What this task involves - Using the listing below, keep only the lines with the word "Fixing" and copy them.

Information -
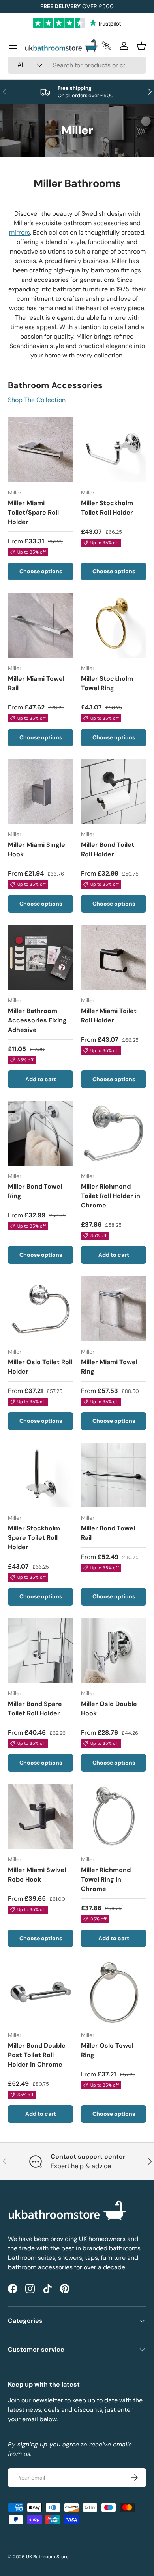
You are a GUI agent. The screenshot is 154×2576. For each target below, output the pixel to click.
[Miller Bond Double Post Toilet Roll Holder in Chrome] (40, 1992)
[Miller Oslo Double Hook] (113, 1650)
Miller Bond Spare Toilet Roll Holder (35, 1708)
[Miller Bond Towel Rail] (113, 1475)
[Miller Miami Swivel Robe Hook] (40, 1816)
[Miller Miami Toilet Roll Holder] (113, 957)
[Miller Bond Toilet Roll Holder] (113, 791)
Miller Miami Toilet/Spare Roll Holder (33, 512)
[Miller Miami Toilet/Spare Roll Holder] (40, 449)
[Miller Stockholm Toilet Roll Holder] (113, 449)
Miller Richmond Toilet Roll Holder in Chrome (110, 1195)
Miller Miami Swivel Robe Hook (37, 1874)
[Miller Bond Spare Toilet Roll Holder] (40, 1650)
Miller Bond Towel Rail (108, 1533)
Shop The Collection (37, 400)
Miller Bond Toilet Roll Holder (107, 849)
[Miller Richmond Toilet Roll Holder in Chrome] (113, 1133)
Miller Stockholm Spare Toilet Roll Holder (34, 1537)
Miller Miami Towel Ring (109, 1367)
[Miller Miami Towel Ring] (113, 1308)
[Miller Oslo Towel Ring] (113, 1992)
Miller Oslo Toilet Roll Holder (40, 1367)
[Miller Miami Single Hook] (40, 791)
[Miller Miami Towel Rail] (40, 625)
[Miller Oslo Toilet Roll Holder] (40, 1308)
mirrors (19, 232)
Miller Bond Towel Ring (35, 1191)
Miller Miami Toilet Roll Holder (109, 1015)
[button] (141, 45)
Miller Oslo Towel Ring (107, 2050)
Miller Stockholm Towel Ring (107, 683)
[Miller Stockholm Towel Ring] (113, 625)
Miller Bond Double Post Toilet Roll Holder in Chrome (37, 2055)
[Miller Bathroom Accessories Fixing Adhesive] (40, 957)
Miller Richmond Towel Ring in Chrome (106, 1879)
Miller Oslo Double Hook (109, 1708)
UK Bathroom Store (47, 2557)
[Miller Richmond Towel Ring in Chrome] (113, 1816)
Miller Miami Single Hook (36, 849)
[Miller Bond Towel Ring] (40, 1133)
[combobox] (77, 65)
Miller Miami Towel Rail (36, 683)
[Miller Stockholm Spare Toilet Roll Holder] (40, 1475)
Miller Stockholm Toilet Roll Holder (107, 508)
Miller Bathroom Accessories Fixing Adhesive (37, 1020)
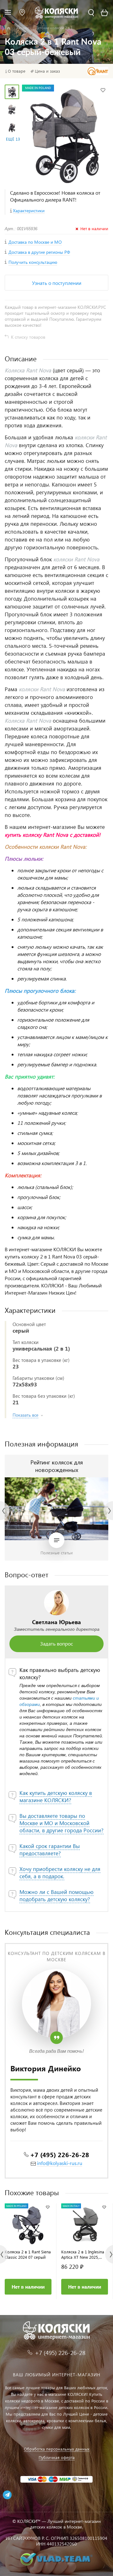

Response to this task -
[Miller Bathroom Accessories Fixing Adhesive] (40, 957)
Miller Bathroom Accessories Fixing Adhesive (37, 1020)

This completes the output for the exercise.